O candidato à Presidência Augusto Cury (Avante) afirmou neste sábado (19), em visita ao Ceagesp em São Paulo, que "suplicou" ao ministro Edson Fachin e aos demais integrantes do Supremo Tribunal Federal um julgamento público, televisionado e concluído em uma semana sobre o caso Banco Master. Segundo ele, a demora na análise tira do eleitor informações necessárias antes do primeiro turno de 4 de outubro.
Cury disse que o pedido de vista do ministro Flávio Dino, na sessão de terça (15), pode empurrar a decisão para depois das eleições. "Com o pedido de vista que o Flávio Dino fez, é possível colocar debaixo do tapete e levar isso para depois das eleições", declarou. O adiamento pode chegar a 90 dias.

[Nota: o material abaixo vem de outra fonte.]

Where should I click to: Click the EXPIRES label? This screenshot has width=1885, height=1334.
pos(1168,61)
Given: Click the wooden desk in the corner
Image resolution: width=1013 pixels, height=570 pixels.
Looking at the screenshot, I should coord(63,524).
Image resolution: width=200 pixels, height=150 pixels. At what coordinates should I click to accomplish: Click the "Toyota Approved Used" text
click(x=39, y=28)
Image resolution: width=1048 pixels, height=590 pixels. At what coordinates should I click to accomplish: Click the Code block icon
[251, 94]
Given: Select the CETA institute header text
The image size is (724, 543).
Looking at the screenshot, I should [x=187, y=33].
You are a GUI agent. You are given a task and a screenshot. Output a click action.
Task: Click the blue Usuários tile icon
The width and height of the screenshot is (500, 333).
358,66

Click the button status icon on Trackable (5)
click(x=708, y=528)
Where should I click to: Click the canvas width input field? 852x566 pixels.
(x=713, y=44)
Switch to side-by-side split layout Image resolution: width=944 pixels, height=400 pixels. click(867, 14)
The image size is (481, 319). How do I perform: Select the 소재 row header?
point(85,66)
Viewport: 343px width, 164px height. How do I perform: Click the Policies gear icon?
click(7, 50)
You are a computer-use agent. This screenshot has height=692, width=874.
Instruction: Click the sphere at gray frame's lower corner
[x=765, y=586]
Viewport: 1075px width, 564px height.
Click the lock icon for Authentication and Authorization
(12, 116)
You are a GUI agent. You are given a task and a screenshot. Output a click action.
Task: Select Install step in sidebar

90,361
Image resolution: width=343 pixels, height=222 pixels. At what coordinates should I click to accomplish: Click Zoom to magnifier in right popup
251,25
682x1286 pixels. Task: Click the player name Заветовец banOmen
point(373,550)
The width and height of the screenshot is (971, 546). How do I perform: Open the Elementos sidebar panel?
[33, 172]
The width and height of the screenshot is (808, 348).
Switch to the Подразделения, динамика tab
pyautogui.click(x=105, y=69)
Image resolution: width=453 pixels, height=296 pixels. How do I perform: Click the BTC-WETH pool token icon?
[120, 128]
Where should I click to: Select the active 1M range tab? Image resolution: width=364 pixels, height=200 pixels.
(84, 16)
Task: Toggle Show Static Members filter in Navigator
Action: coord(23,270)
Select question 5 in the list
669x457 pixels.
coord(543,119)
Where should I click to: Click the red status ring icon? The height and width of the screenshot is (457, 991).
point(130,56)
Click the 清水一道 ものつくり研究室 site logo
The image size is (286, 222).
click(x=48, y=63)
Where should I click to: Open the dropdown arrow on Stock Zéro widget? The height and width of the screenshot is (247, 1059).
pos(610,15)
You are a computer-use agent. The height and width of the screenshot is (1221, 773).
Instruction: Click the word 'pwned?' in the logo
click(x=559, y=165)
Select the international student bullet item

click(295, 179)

O presidenciável do Avante acusou os grupos de Luiz Inácio Lula da Silva e de Flávio Bolsonaro de não terem interesse em apuração rápida, alegando que integrantes dos dois lados teriam envolvimento "promíscuo" com o Master. Classificou o atraso como "uma vergonha" e afirmou que a falta de informação "asfixia a democracia".
No STF tramitam a Pet 16.662, de Fachin, sobre diálogos do celular de Daniel Vorcaro ligados a Alexandre de Moraes, e a Pet 16.704, de Moraes, sobre a condução do caso pelo ministro André Mendonça. A votação ficou parada em 4 a 3 pela tramitação separada. Cury também se apresentou como alternativa às duas famílias e falou em voto útil para chegar ao segundo turno.